Empty or triple rinsed containers may be reused for the collection of hazardous wastes, if:

    1. The original container's contents are compatible with the waste that the container is being used for; and
    2. The container is compatible with the waste contents; and
    3. The container is in good working condition: no dents, cracks or corrosion.
Empty P-listed Material

For all empty containers that previously held a p-listed material, do not triple rinse!
These containers must be disposed of as hazardous waste, even if they’re empty.

Contact hazwaste@stonybrook.edu for any questions regarding p-listed container disposal

Common P-Listed Waste

Chemical Name CAS Number

4-Aminopyridine

504-24-5

Acrolein

107-02-8

Allyl alcohol

107-18-6

Arsenic compounds Varies
Beryllium powder 7440-41-7
Cyanide salts (inorganic) Varies
Carbon disulfide 75-15-0
Copper cyanide (Cu(CN)) 544-92-3
Cyanogen 460-19-5
Cyanogen chloride 506-77-4
2,4-Dinitrophenol 51-28-5
Epinephrine 51-43-4
Nicotine, & salts 54-11-5
Nitrous and Nitric oxide 10102-44-0,
10102-43-9
Osmium tetroxide

20816-12-0

Potassium cyanide (KCN)

151-50-8

Propargyl alcohol

107-19-7

Sodium azide

26628-22-8

For the complete list of p-listed chemicals, visit the U.S. Environmental Protection Agency's website

Recycling and Disposal of Empty Containers

Plastic

Triple rinsed plastics other than #1 and #2 written in the universal recycling symbol (♻) must be disposed of in the trash.

Town of Brookhaven does not recycle plastics other than #1 or #2.

Glass

Triple rinsed glass containers must be disposed of in the trash if they’re not being reused.

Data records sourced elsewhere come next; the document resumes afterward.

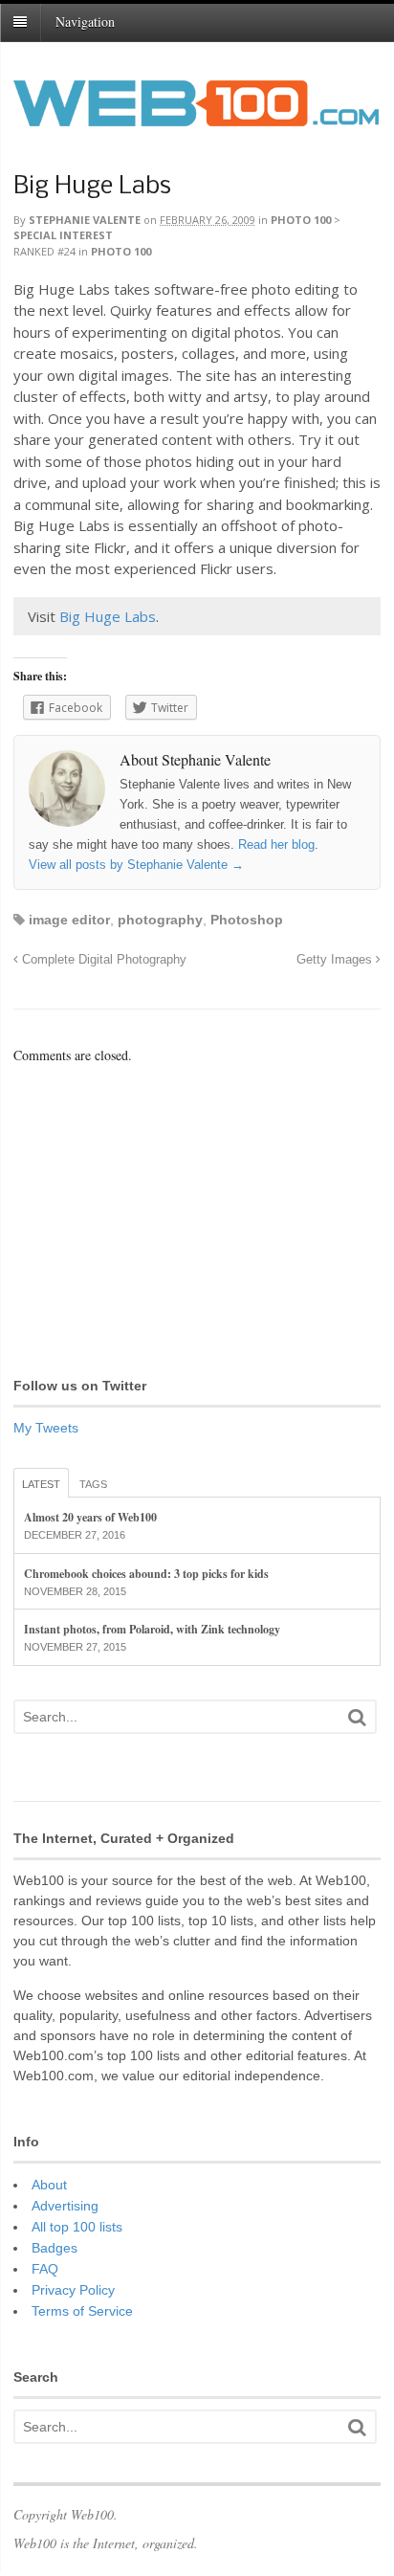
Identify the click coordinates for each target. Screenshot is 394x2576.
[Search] (356, 1717)
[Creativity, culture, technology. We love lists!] (196, 115)
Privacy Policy (73, 2290)
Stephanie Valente (85, 219)
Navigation (85, 21)
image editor (69, 919)
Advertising (65, 2205)
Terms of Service (82, 2311)
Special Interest (63, 235)
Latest (41, 1484)
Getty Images (336, 959)
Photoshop (246, 919)
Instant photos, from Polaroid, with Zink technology (152, 1629)
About (49, 2184)
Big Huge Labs (92, 187)
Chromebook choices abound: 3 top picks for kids (146, 1574)
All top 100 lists (77, 2226)
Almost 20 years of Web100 (90, 1517)
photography (160, 919)
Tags (93, 1484)
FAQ (45, 2268)
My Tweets (45, 1427)
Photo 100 (301, 219)
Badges (54, 2247)
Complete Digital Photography (102, 959)
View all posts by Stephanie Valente (136, 864)
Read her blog (276, 844)
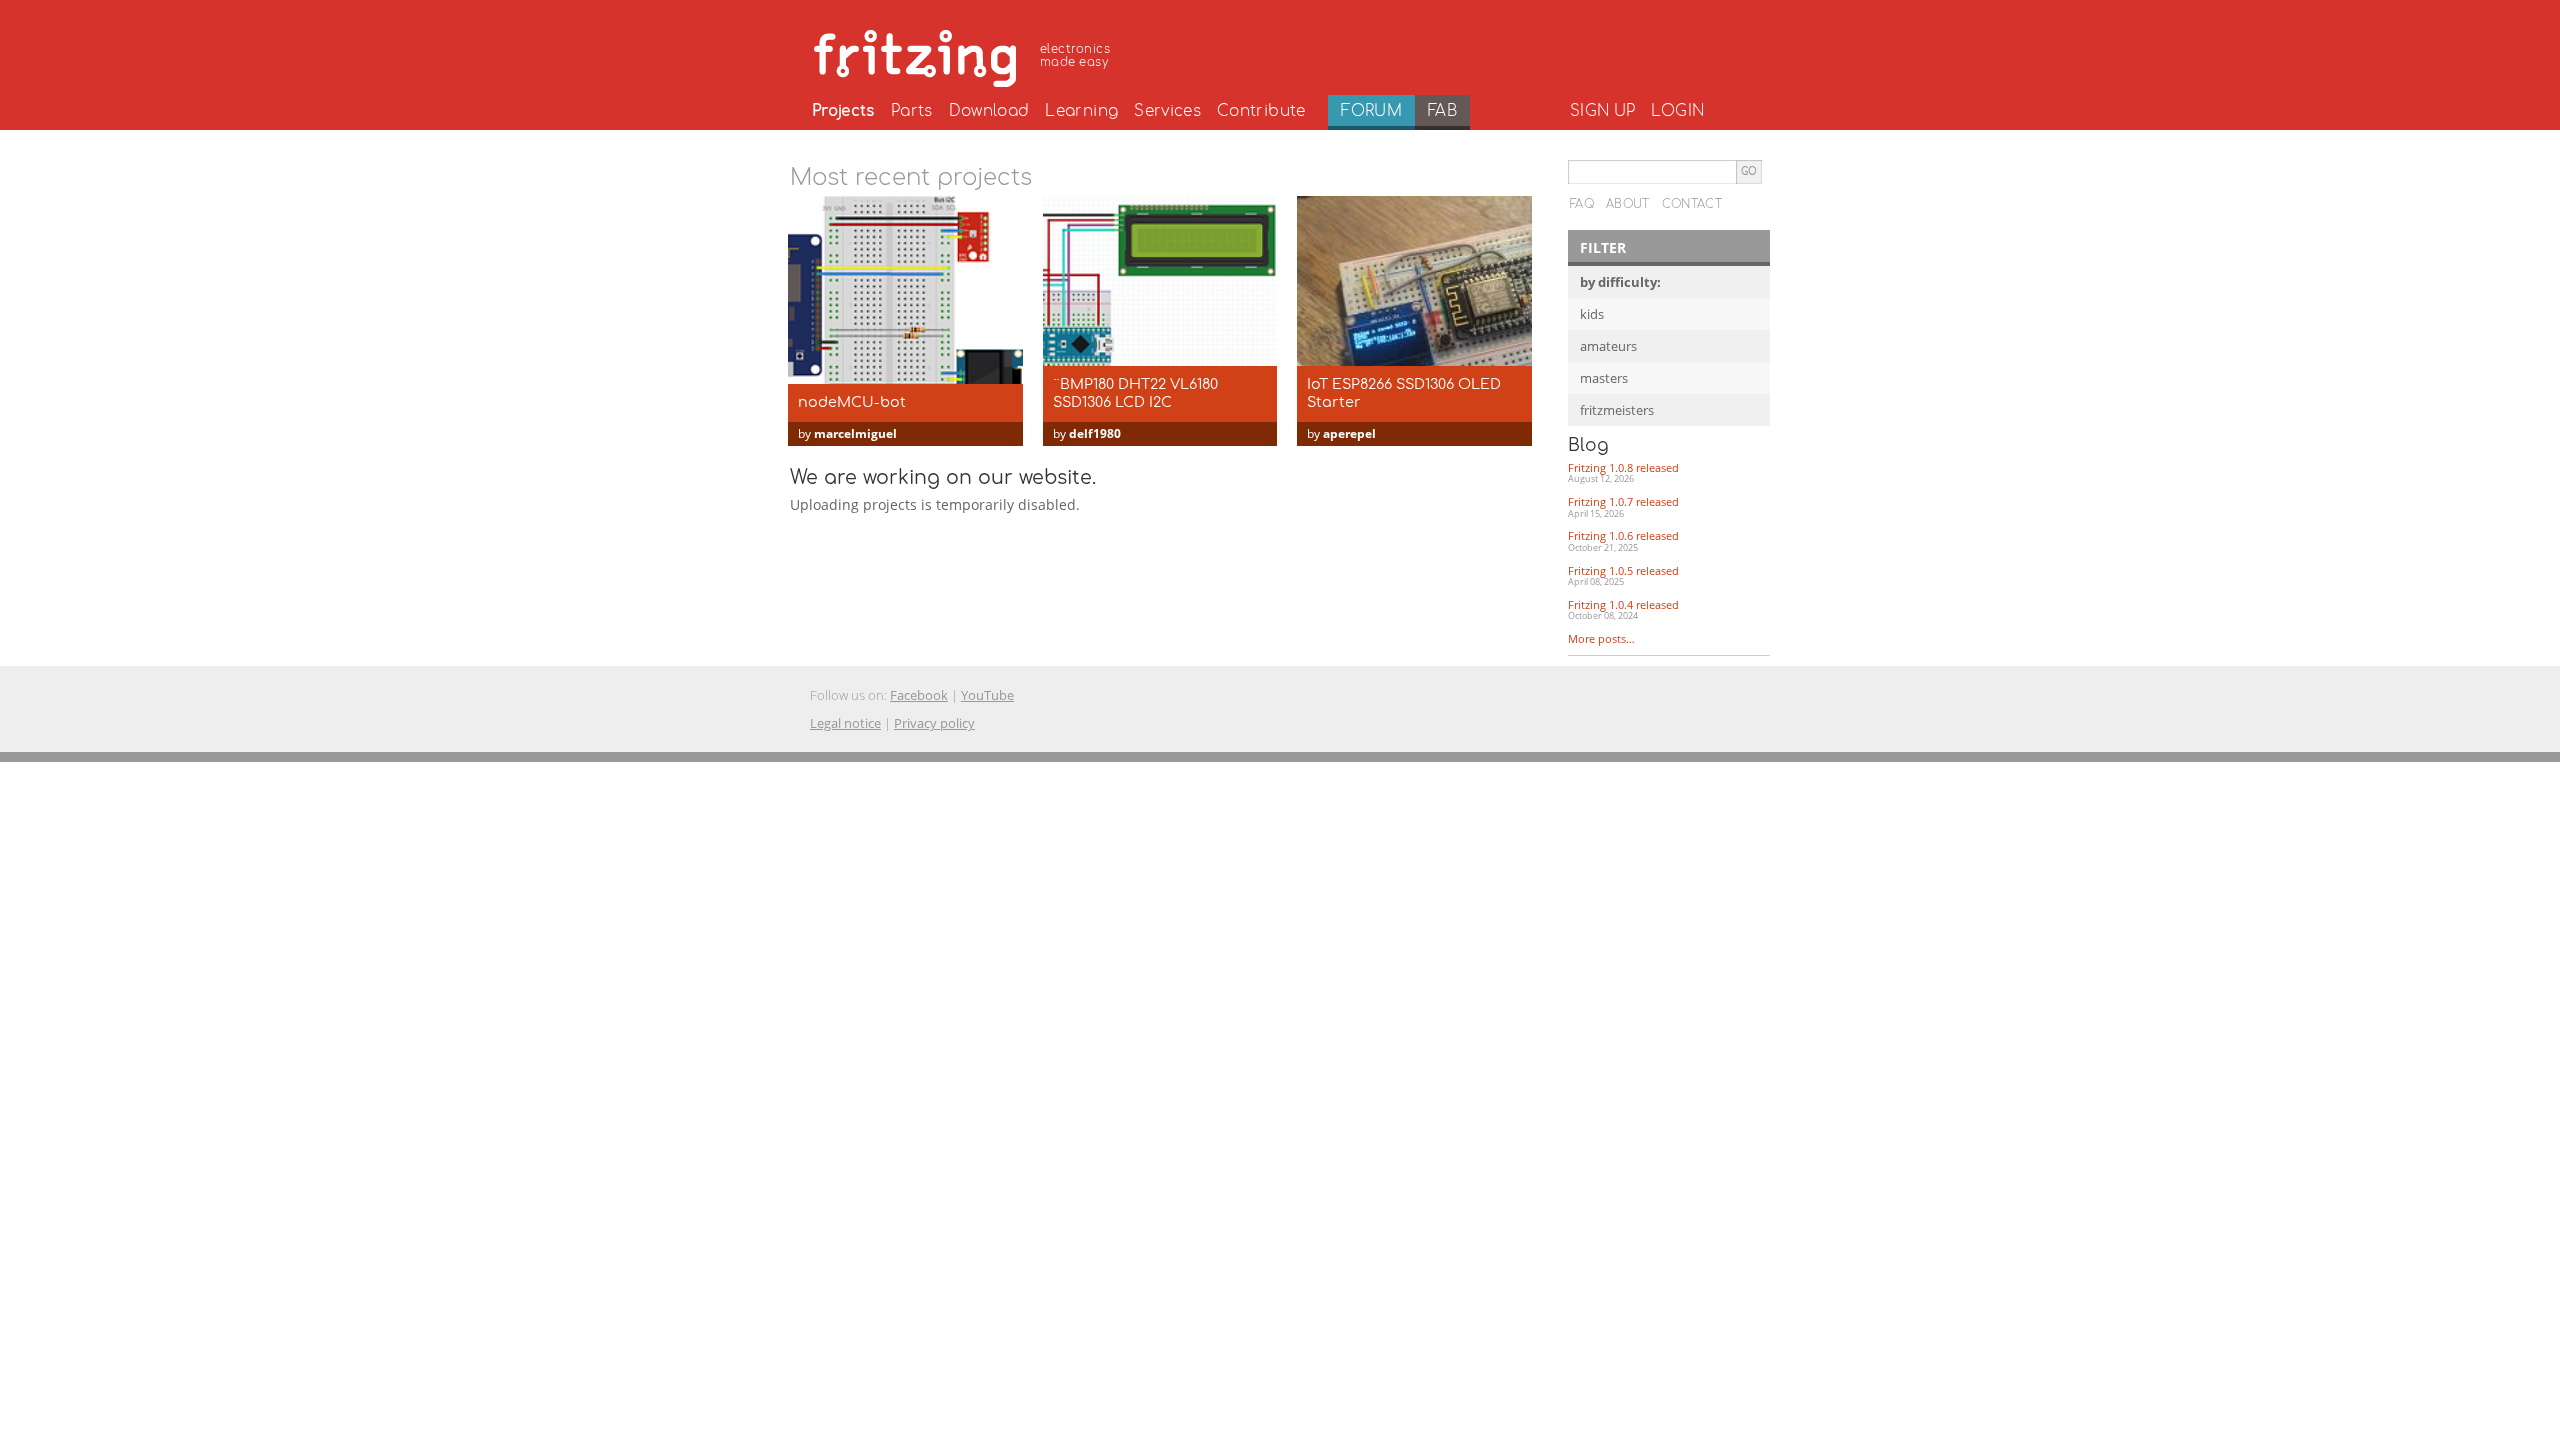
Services (1167, 111)
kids (1592, 314)
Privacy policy (934, 723)
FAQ (1582, 204)
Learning (1081, 111)
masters (1604, 378)
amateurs (1608, 346)
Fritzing (965, 55)
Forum (1371, 111)
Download (989, 111)
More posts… (1601, 638)
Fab (1442, 111)
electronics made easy (1075, 55)
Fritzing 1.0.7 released (1623, 507)
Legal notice (845, 723)
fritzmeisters (1617, 410)
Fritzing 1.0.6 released (1623, 541)
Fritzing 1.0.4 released (1623, 610)
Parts (912, 111)
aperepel (1349, 433)
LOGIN (1677, 111)
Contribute (1261, 111)
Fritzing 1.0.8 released (1623, 473)
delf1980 (1095, 433)
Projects (843, 111)
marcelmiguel (855, 433)
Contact (1692, 204)
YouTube (987, 695)
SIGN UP (1602, 111)
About (1628, 204)
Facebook (919, 695)
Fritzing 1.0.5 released (1623, 576)
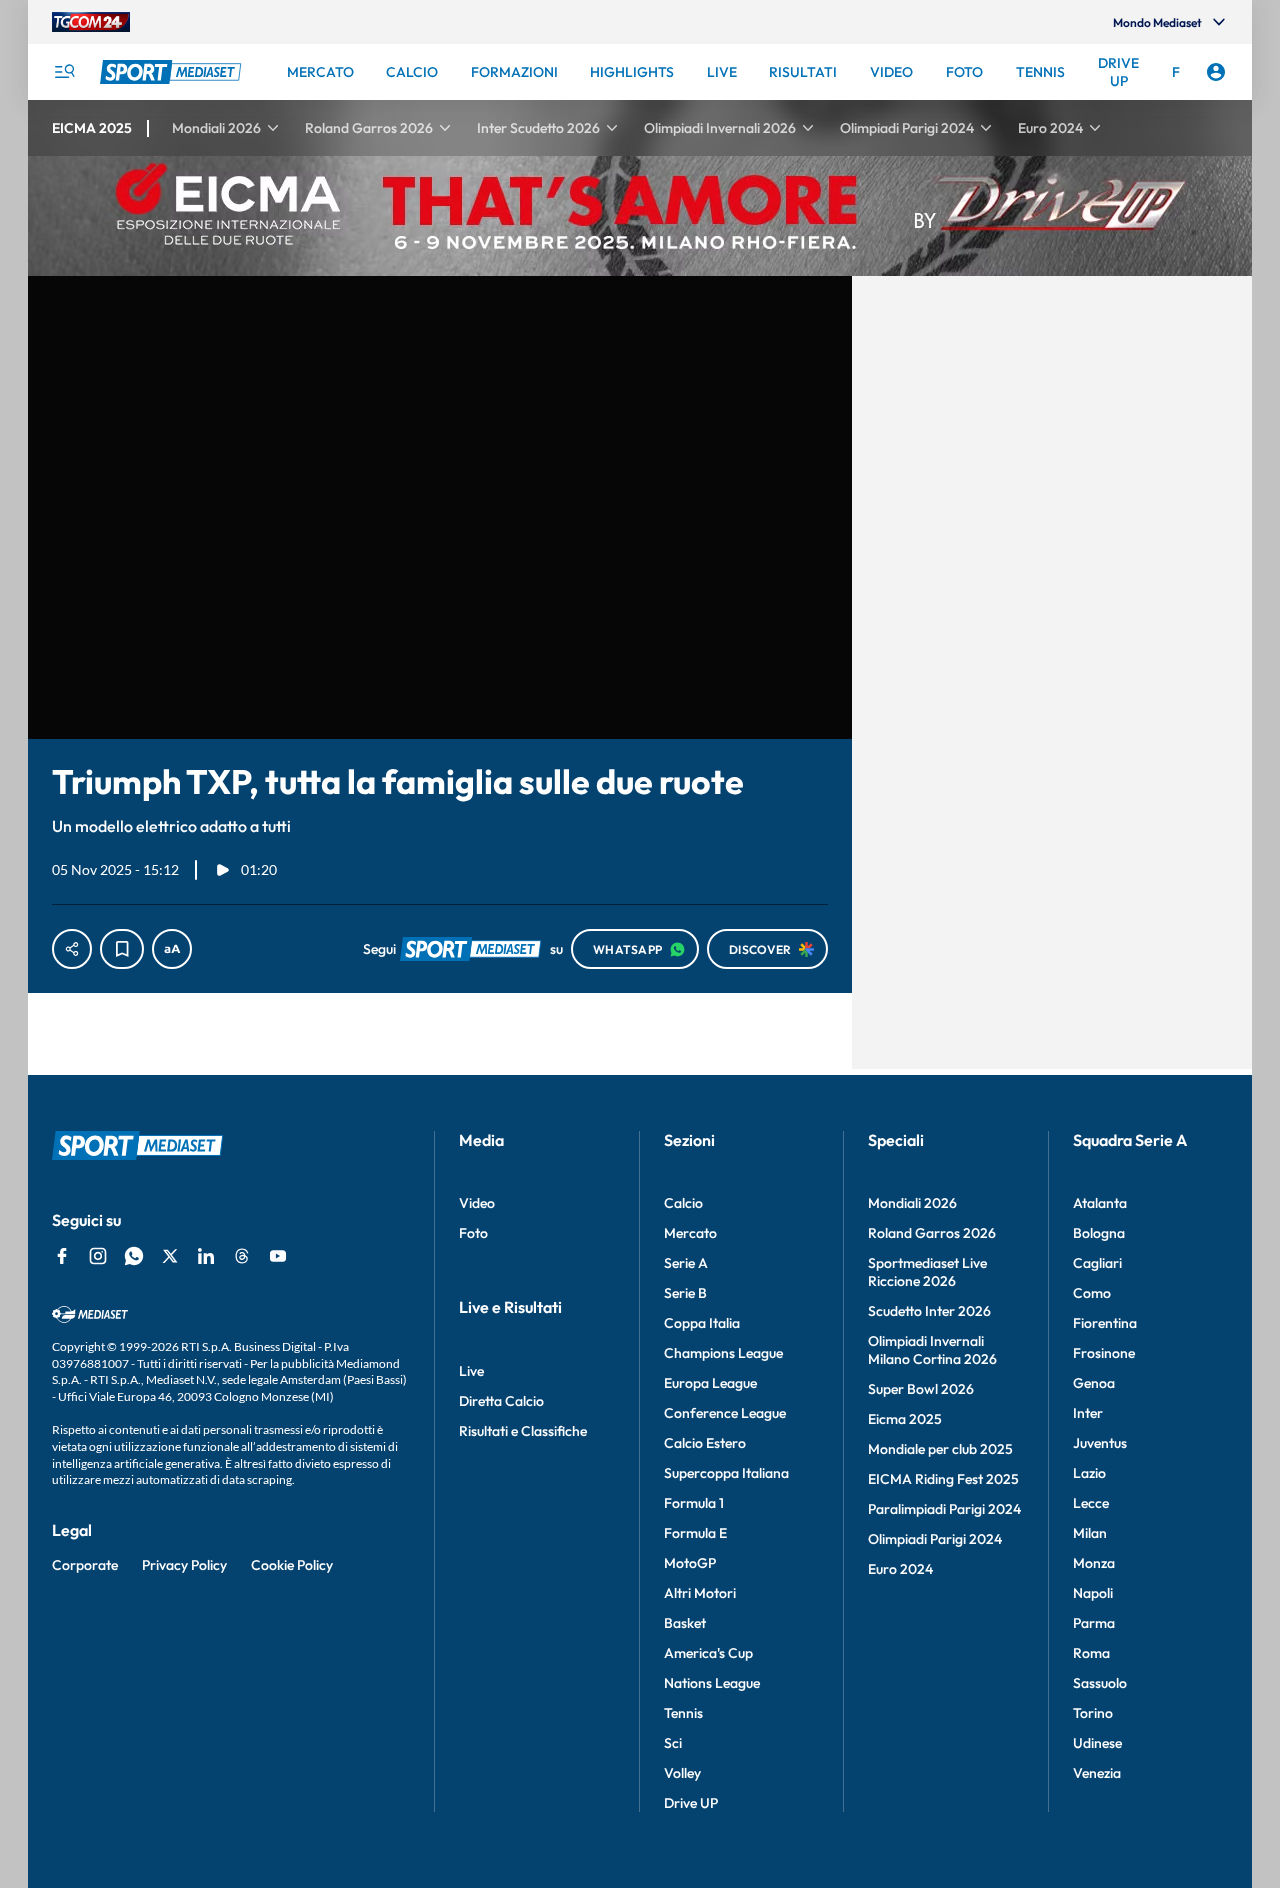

Glass containers that have been triple rinsed may be placed in garbage bags, corrugated cardboard boxes or "broken glass" boxes before being disposed of.

Town of Brookhaven does not recycle glass and glassware in recycling containers will not be accepted.

Under no circumstances are containers labeled with the international radioactive symbol, biohazard symbol, or with the words "Hazardous Waste" allowed to be disposed of in the trash.